What was growing up like? Very interesting. Ours was a big family – four girls and three boys so there was lots of activity. I was a bit of a bookworm, to be honest with you.
How do you balance work and writing? I set specific goals and make the most of my time. When I remember that life is precious and I won’t be here forever, I’m motivated to no end.
This is your debut, how does it feel? Amazing! I had an enjoyable time writing this novel and hope that people will be inspired and empowered by it.
Why did you write Egg-Larva-Pupa-Woman? I was inspired (by the ongoing debate over Nigeria’s validity and survival prospects) to create an intimate portrait of a woman who defies all odds economically, emotionally and socially - a woman who is sculpted by the unpleasant circumstances of life into a breathing work of art. Egg-Larva-Pupa-Woman shows that obstacles can be surmounted with faith and 'inspired action', that family and nationhood are sacred and that love triumphs over fear. Of recent, there have not been many dynamic, high achieving, female characters in African fiction and we need those iconic, fully fleshed-out characters to inspire us as a people. The protagonist, Nkiru, meets the need for such a character. She is kind, witty, enterprising and beautiful but most of all she is a survivor. This determined disposition is what Africa and the world needs now.
How did you research the story? I researched the book intensely by raiding historical archives, talking to people and examining photographs. Reading works set in the colonial era helped me capture the tempo of the times. The Nigerian High Commission in London was helpful. Imagination filled in the gaps.
What book are you reading now? Blonde Roots by Bernadine Evaristo.
What will a book about your life be called? I say Live a little then write a little. A book about my life will be ‘untitled’ at the moment and not finished anytime soon.
What do you regard as the lowest depth of misery? Losing loved ones and having to live with the knowledge that you’ll never see them walk the face of the earth again.
Who is your perfect audience? An honest yet respectful audience. Honesty stretches a writer’s growth whilst respect nurtures confidence and creativity.
How does being a Nigerian influence your writing? It makes me write about Nigeria and the issues that affect Nigerians with a style and energy that is uniquely Nigerian yet universally accessible.
What is your most treasured possession? My soul.

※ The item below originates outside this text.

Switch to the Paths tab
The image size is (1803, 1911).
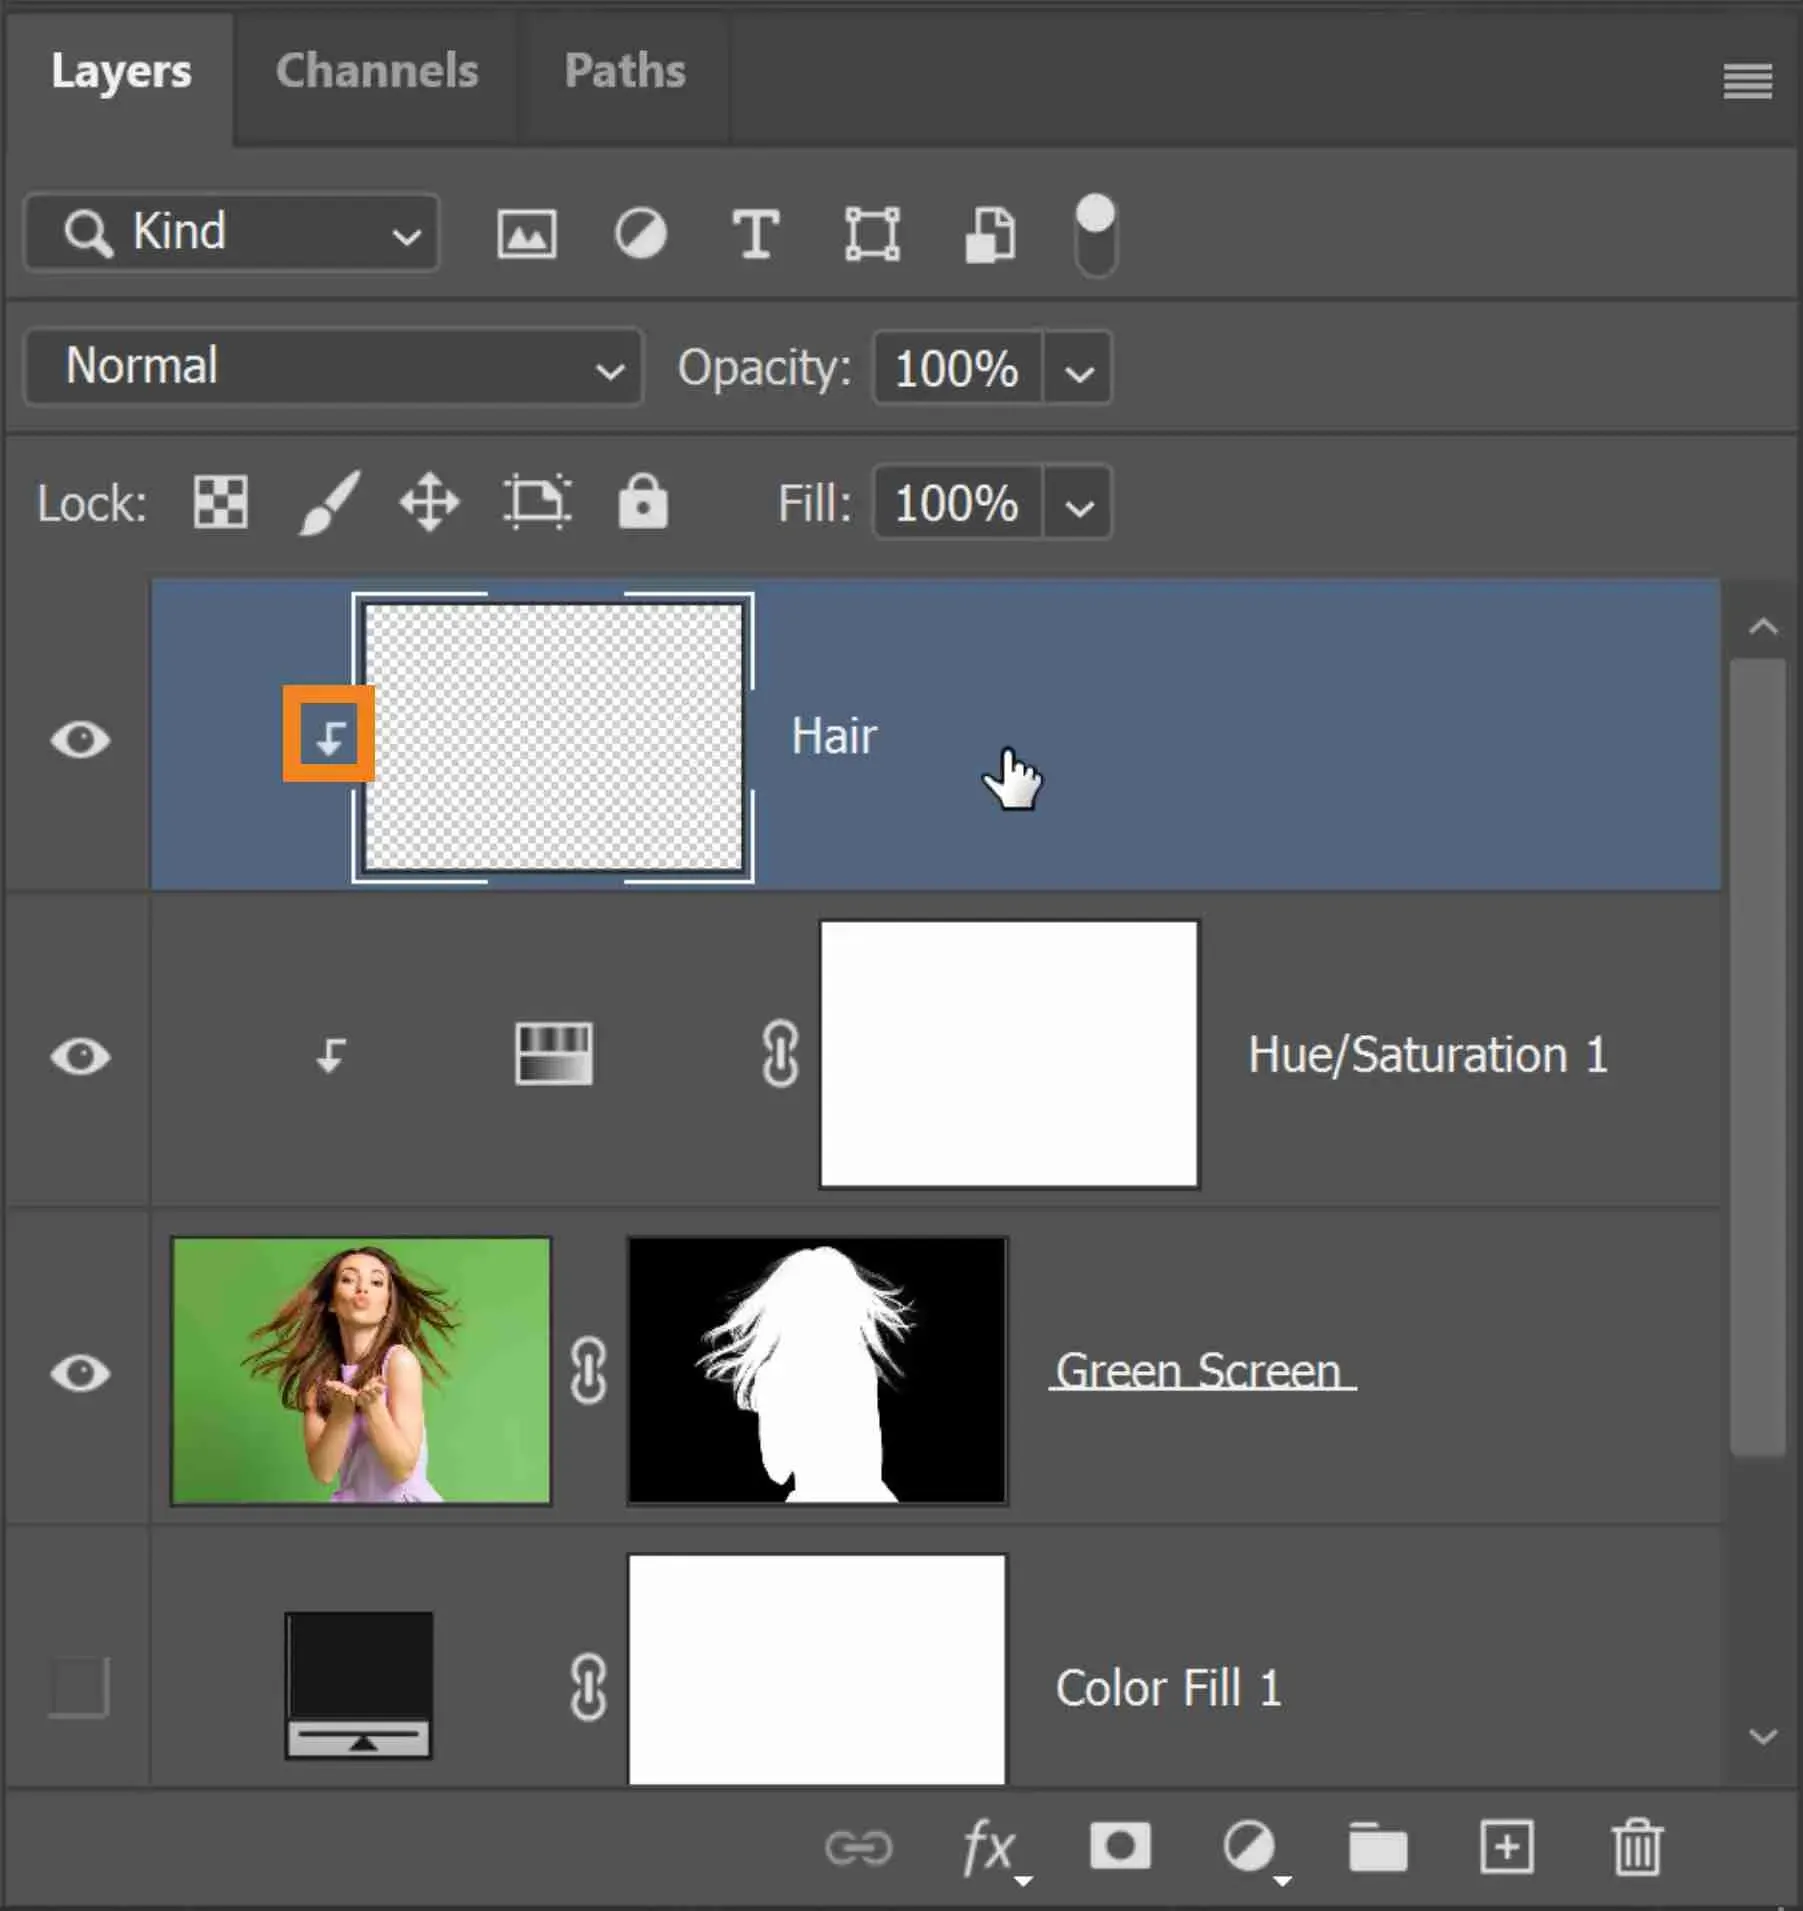624,72
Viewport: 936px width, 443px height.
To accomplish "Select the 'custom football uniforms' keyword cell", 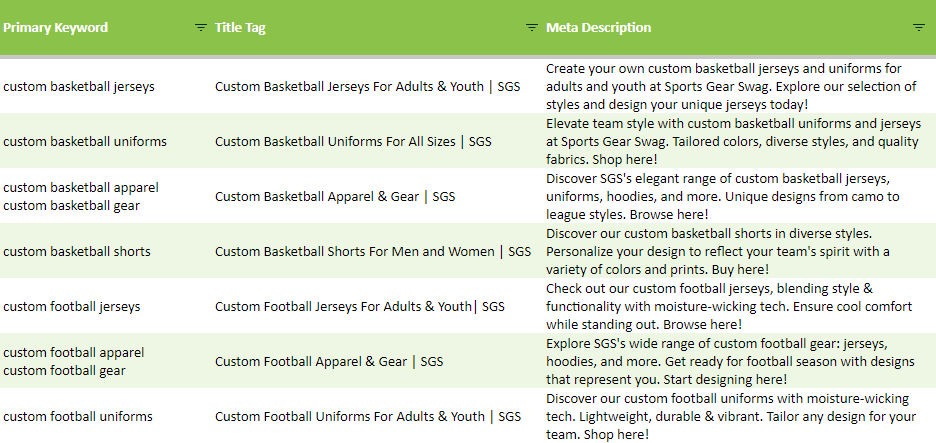I will pyautogui.click(x=106, y=416).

What inspires your writing? Life.
Favourite book of all time: The bible.
What’s the role of a writer in a society? In my humble opinion, a writer's role is not merely showcasing chaos and leaving people wondering what to make of it but creating stories that inspire change and provoke positive aspiration.
What part of writing do you enjoy most? I love it all. Crafting the plot, breathing life into the characters, researching the facts, editing... even post-press activities like networking and public speaking are enjoyable to me. That’s what creativity and sense is all about.
Who are your favorite writers? How much time have we got? I don’t have any favourites in particular. I admire a huge host of writers for all different reasons.
What is the last thing you read that made you cry? I don’t recall ever reading anything that’s actually made me cry - it’s movies that sometimes do that to me. Angela's Ashes (Frank McCourt) and The Lovely Bones (Alice Sebold) were pretty sad though.
What is the strangest research you’ve done? I haven’t done anything strange but watch this space.
What is the worth of a book? Depends on who’s written the book plus why and how they’ve written it. Some books are worthless. A great book however, is priceless.
Philosophy of life Do unto others as you want done to you. Speak for those who have no voice. Do what you do best and do it with creativity and sense.
What does it mean to be a writer? Having a voice- a loud one.